[Start of Attachment]

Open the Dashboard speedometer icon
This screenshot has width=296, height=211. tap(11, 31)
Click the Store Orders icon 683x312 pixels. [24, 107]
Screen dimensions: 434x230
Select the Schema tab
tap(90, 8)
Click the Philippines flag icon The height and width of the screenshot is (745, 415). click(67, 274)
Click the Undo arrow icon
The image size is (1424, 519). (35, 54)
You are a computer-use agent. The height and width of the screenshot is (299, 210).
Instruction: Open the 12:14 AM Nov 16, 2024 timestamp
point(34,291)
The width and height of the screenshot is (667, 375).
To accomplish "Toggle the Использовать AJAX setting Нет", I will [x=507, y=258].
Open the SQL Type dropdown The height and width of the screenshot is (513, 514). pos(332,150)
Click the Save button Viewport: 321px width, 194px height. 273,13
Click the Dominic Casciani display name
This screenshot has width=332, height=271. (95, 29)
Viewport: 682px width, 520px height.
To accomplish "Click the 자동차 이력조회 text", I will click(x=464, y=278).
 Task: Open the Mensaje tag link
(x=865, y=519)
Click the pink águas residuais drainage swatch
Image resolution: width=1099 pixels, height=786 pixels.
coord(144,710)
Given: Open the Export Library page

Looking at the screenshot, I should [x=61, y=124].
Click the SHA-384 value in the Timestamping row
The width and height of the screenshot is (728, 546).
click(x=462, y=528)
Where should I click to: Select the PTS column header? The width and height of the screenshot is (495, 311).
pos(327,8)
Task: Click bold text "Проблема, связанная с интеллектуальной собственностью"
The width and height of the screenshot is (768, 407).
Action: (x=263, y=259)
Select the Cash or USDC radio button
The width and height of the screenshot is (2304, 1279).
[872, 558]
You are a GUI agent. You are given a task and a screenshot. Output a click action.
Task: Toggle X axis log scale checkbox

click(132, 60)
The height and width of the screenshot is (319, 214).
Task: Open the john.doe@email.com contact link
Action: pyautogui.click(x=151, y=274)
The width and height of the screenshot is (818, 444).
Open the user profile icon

[End of Attachment]

#### DIRECTIONS:
Exactly as they stand, restate all the lines of the listing.

#### ANSWER SECTION:
Open the Dashboard speedometer icon
This screenshot has width=296, height=211. tap(11, 31)
Click the Store Orders icon 683x312 pixels. [24, 107]
Screen dimensions: 434x230
Select the Schema tab
tap(90, 8)
Click the Philippines flag icon The height and width of the screenshot is (745, 415). click(67, 274)
Click the Undo arrow icon
The image size is (1424, 519). (35, 54)
You are a computer-use agent. The height and width of the screenshot is (299, 210).
Instruction: Open the 12:14 AM Nov 16, 2024 timestamp
point(34,291)
The width and height of the screenshot is (667, 375).
To accomplish "Toggle the Использовать AJAX setting Нет", I will [x=507, y=258].
Open the SQL Type dropdown The height and width of the screenshot is (513, 514). pos(332,150)
Click the Save button Viewport: 321px width, 194px height. 273,13
Click the Dominic Casciani display name
This screenshot has width=332, height=271. (95, 29)
Viewport: 682px width, 520px height.
To accomplish "Click the 자동차 이력조회 text", I will click(x=464, y=278).
 Task: Open the Mensaje tag link
(x=865, y=519)
Click the pink águas residuais drainage swatch
Image resolution: width=1099 pixels, height=786 pixels.
coord(144,710)
Given: Open the Export Library page

Looking at the screenshot, I should [x=61, y=124].
Click the SHA-384 value in the Timestamping row
The width and height of the screenshot is (728, 546).
click(x=462, y=528)
Where should I click to: Select the PTS column header? The width and height of the screenshot is (495, 311).
pos(327,8)
Task: Click bold text "Проблема, связанная с интеллектуальной собственностью"
The width and height of the screenshot is (768, 407).
Action: (x=263, y=259)
Select the Cash or USDC radio button
The width and height of the screenshot is (2304, 1279).
[872, 558]
You are a GUI agent. You are given a task and a screenshot. Output a click action.
Task: Toggle X axis log scale checkbox

click(132, 60)
The height and width of the screenshot is (319, 214).
Task: Open the john.doe@email.com contact link
Action: pyautogui.click(x=151, y=274)
The width and height of the screenshot is (818, 444).
Open the user profile icon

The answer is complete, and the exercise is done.